# THE TASK
Copy the records exactly. Include every line.

# TASK INPUT
——————
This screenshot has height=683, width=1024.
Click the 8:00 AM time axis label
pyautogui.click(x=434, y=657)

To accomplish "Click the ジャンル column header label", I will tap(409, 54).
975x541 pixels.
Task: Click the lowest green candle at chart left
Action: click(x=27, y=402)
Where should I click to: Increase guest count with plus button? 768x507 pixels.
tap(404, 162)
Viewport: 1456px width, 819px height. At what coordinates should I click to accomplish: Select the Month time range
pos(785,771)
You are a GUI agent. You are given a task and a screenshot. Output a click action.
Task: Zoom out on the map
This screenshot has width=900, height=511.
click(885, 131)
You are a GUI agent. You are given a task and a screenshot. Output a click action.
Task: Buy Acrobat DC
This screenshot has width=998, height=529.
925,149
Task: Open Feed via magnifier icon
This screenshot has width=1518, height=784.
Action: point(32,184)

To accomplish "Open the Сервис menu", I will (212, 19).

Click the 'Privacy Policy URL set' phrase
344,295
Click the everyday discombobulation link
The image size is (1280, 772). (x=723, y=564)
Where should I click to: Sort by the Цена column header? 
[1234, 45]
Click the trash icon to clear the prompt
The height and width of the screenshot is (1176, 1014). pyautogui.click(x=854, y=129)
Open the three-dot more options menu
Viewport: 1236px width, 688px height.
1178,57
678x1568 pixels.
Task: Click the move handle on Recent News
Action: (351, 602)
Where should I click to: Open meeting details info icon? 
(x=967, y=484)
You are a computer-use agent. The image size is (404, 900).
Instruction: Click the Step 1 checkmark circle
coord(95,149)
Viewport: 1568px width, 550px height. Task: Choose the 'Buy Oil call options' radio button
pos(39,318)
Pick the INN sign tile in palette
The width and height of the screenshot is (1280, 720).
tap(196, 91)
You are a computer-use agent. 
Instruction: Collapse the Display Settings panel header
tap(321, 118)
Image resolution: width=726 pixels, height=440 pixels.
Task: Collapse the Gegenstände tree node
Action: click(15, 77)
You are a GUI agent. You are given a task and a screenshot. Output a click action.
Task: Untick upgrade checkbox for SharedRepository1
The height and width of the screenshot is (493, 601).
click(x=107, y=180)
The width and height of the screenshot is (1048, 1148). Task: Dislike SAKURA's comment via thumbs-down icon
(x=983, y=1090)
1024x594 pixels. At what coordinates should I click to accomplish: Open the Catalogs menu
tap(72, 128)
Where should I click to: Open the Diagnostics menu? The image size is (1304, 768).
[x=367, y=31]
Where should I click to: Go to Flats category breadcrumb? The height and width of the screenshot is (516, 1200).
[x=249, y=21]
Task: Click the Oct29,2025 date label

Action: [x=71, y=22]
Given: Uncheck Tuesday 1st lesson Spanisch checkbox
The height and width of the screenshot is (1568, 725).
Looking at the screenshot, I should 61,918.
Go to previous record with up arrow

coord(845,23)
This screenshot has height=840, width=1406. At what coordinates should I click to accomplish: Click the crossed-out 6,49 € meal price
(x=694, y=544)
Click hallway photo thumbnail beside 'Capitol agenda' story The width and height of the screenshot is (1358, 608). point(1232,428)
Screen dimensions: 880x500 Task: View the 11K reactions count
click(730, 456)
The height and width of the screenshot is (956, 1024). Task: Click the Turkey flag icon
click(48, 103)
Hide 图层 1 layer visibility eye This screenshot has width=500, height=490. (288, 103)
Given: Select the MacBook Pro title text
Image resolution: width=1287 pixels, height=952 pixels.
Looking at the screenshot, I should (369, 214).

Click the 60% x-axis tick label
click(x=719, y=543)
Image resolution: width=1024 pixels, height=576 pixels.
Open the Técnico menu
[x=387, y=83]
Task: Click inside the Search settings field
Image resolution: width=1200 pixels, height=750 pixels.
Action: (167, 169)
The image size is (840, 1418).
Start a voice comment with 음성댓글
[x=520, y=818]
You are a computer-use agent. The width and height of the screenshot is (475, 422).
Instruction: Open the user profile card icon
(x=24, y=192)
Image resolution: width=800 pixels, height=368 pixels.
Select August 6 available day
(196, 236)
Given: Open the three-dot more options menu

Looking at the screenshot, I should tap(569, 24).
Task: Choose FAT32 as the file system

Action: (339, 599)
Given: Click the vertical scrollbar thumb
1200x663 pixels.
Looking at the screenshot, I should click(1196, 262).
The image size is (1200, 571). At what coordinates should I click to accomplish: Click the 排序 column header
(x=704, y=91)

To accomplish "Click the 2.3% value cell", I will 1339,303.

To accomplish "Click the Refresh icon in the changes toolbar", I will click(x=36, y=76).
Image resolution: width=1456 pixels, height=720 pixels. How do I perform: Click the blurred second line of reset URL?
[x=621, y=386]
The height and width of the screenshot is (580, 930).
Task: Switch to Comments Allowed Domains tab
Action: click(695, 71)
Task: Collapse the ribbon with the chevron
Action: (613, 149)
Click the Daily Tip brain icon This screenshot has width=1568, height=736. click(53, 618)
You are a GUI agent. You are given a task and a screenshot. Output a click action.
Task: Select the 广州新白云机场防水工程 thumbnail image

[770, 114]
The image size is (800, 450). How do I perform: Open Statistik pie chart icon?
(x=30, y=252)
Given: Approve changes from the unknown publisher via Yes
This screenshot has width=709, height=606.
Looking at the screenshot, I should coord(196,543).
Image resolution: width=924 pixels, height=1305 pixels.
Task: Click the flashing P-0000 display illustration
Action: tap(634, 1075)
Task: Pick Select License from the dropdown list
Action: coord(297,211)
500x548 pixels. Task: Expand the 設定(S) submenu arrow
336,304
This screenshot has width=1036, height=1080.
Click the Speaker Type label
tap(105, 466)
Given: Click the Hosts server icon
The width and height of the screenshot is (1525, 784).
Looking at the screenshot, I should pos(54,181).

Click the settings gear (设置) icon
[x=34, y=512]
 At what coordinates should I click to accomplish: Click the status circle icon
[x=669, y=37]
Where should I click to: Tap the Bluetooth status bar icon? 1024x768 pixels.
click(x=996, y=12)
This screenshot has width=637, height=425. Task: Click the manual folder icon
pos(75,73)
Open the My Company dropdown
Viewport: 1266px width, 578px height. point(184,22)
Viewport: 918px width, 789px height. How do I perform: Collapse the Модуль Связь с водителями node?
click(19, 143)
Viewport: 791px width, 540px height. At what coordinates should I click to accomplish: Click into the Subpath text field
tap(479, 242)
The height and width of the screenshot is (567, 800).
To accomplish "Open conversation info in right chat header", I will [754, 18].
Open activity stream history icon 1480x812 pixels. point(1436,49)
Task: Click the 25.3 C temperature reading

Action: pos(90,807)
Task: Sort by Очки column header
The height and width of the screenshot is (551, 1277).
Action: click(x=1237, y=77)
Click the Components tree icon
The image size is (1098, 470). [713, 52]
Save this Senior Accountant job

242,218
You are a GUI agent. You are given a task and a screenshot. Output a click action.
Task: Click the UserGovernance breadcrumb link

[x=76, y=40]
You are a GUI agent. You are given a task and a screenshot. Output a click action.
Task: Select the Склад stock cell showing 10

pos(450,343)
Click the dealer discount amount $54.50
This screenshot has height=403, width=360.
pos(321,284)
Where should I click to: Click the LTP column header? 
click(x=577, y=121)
——————
# SOLUTION FOR THIS EXERCISE
This screenshot has height=683, width=1024.
Click the 8:00 AM time axis label
pyautogui.click(x=434, y=657)

To accomplish "Click the ジャンル column header label", I will tap(409, 54).
975x541 pixels.
Task: Click the lowest green candle at chart left
Action: click(x=27, y=402)
Where should I click to: Increase guest count with plus button? 768x507 pixels.
tap(404, 162)
Viewport: 1456px width, 819px height. At what coordinates should I click to accomplish: Select the Month time range
pos(785,771)
You are a GUI agent. You are given a task and a screenshot. Output a click action.
Task: Zoom out on the map
This screenshot has width=900, height=511.
click(885, 131)
You are a GUI agent. You are given a task and a screenshot. Output a click action.
Task: Buy Acrobat DC
This screenshot has width=998, height=529.
925,149
Task: Open Feed via magnifier icon
This screenshot has width=1518, height=784.
Action: point(32,184)

To accomplish "Open the Сервис menu", I will (212, 19).

Click the 'Privacy Policy URL set' phrase
344,295
Click the everyday discombobulation link
The image size is (1280, 772). (x=723, y=564)
Where should I click to: Sort by the Цена column header? 
[1234, 45]
Click the trash icon to clear the prompt
The height and width of the screenshot is (1176, 1014). pyautogui.click(x=854, y=129)
Open the three-dot more options menu
Viewport: 1236px width, 688px height.
1178,57
678x1568 pixels.
Task: Click the move handle on Recent News
Action: (351, 602)
Where should I click to: Open meeting details info icon? 
(x=967, y=484)
You are a computer-use agent. The image size is (404, 900).
Instruction: Click the Step 1 checkmark circle
coord(95,149)
Viewport: 1568px width, 550px height. Task: Choose the 'Buy Oil call options' radio button
pos(39,318)
Pick the INN sign tile in palette
The width and height of the screenshot is (1280, 720).
tap(196, 91)
You are a computer-use agent. 
Instruction: Collapse the Display Settings panel header
tap(321, 118)
Image resolution: width=726 pixels, height=440 pixels.
Task: Collapse the Gegenstände tree node
Action: click(15, 77)
You are a GUI agent. You are given a task and a screenshot. Output a click action.
Task: Untick upgrade checkbox for SharedRepository1
The height and width of the screenshot is (493, 601).
click(x=107, y=180)
The width and height of the screenshot is (1048, 1148). Task: Dislike SAKURA's comment via thumbs-down icon
(x=983, y=1090)
1024x594 pixels. At what coordinates should I click to accomplish: Open the Catalogs menu
tap(72, 128)
Where should I click to: Open the Diagnostics menu? The image size is (1304, 768).
[x=367, y=31]
Where should I click to: Go to Flats category breadcrumb? The height and width of the screenshot is (516, 1200).
[x=249, y=21]
Task: Click the Oct29,2025 date label

Action: [x=71, y=22]
Given: Uncheck Tuesday 1st lesson Spanisch checkbox
The height and width of the screenshot is (1568, 725).
Looking at the screenshot, I should 61,918.
Go to previous record with up arrow

coord(845,23)
This screenshot has height=840, width=1406. At what coordinates should I click to accomplish: Click the crossed-out 6,49 € meal price
(x=694, y=544)
Click hallway photo thumbnail beside 'Capitol agenda' story The width and height of the screenshot is (1358, 608). point(1232,428)
Screen dimensions: 880x500 Task: View the 11K reactions count
click(730, 456)
The height and width of the screenshot is (956, 1024). Task: Click the Turkey flag icon
click(48, 103)
Hide 图层 1 layer visibility eye This screenshot has width=500, height=490. (288, 103)
Given: Select the MacBook Pro title text
Image resolution: width=1287 pixels, height=952 pixels.
Looking at the screenshot, I should (369, 214).

Click the 60% x-axis tick label
click(x=719, y=543)
Image resolution: width=1024 pixels, height=576 pixels.
Open the Técnico menu
[x=387, y=83]
Task: Click inside the Search settings field
Image resolution: width=1200 pixels, height=750 pixels.
Action: (167, 169)
The image size is (840, 1418).
Start a voice comment with 음성댓글
[x=520, y=818]
You are a computer-use agent. The width and height of the screenshot is (475, 422).
Instruction: Open the user profile card icon
(x=24, y=192)
Image resolution: width=800 pixels, height=368 pixels.
Select August 6 available day
(196, 236)
Given: Open the three-dot more options menu

Looking at the screenshot, I should tap(569, 24).
Task: Choose FAT32 as the file system

Action: (339, 599)
Given: Click the vertical scrollbar thumb
1200x663 pixels.
Looking at the screenshot, I should click(1196, 262).
The image size is (1200, 571). At what coordinates should I click to accomplish: Click the 排序 column header
(x=704, y=91)

To accomplish "Click the 2.3% value cell", I will 1339,303.

To accomplish "Click the Refresh icon in the changes toolbar", I will click(x=36, y=76).
Image resolution: width=1456 pixels, height=720 pixels. How do I perform: Click the blurred second line of reset URL?
[x=621, y=386]
The height and width of the screenshot is (580, 930).
Task: Switch to Comments Allowed Domains tab
Action: click(695, 71)
Task: Collapse the ribbon with the chevron
Action: (613, 149)
Click the Daily Tip brain icon This screenshot has width=1568, height=736. click(53, 618)
You are a GUI agent. You are given a task and a screenshot. Output a click action.
Task: Select the 广州新白云机场防水工程 thumbnail image

[770, 114]
The image size is (800, 450). How do I perform: Open Statistik pie chart icon?
(x=30, y=252)
Given: Approve changes from the unknown publisher via Yes
This screenshot has width=709, height=606.
Looking at the screenshot, I should coord(196,543).
Image resolution: width=924 pixels, height=1305 pixels.
Task: Click the flashing P-0000 display illustration
Action: tap(634, 1075)
Task: Pick Select License from the dropdown list
Action: coord(297,211)
500x548 pixels. Task: Expand the 設定(S) submenu arrow
336,304
This screenshot has width=1036, height=1080.
Click the Speaker Type label
tap(105, 466)
Given: Click the Hosts server icon
The width and height of the screenshot is (1525, 784).
Looking at the screenshot, I should pos(54,181).

Click the settings gear (设置) icon
[x=34, y=512]
 At what coordinates should I click to accomplish: Click the status circle icon
[x=669, y=37]
Where should I click to: Tap the Bluetooth status bar icon? 1024x768 pixels.
click(x=996, y=12)
This screenshot has width=637, height=425. Task: Click the manual folder icon
pos(75,73)
Open the My Company dropdown
Viewport: 1266px width, 578px height. point(184,22)
Viewport: 918px width, 789px height. How do I perform: Collapse the Модуль Связь с водителями node?
click(19, 143)
Viewport: 791px width, 540px height. At what coordinates should I click to accomplish: Click into the Subpath text field
tap(479, 242)
The height and width of the screenshot is (567, 800).
To accomplish "Open conversation info in right chat header", I will [754, 18].
Open activity stream history icon 1480x812 pixels. point(1436,49)
Task: Click the 25.3 C temperature reading

Action: pos(90,807)
Task: Sort by Очки column header
The height and width of the screenshot is (551, 1277).
Action: click(x=1237, y=77)
Click the Components tree icon
The image size is (1098, 470). [713, 52]
Save this Senior Accountant job

242,218
You are a GUI agent. You are given a task and a screenshot. Output a click action.
Task: Click the UserGovernance breadcrumb link

[x=76, y=40]
You are a GUI agent. You are given a task and a screenshot. Output a click action.
Task: Select the Склад stock cell showing 10

pos(450,343)
Click the dealer discount amount $54.50
This screenshot has height=403, width=360.
pos(321,284)
Where should I click to: Click the LTP column header? 
click(x=577, y=121)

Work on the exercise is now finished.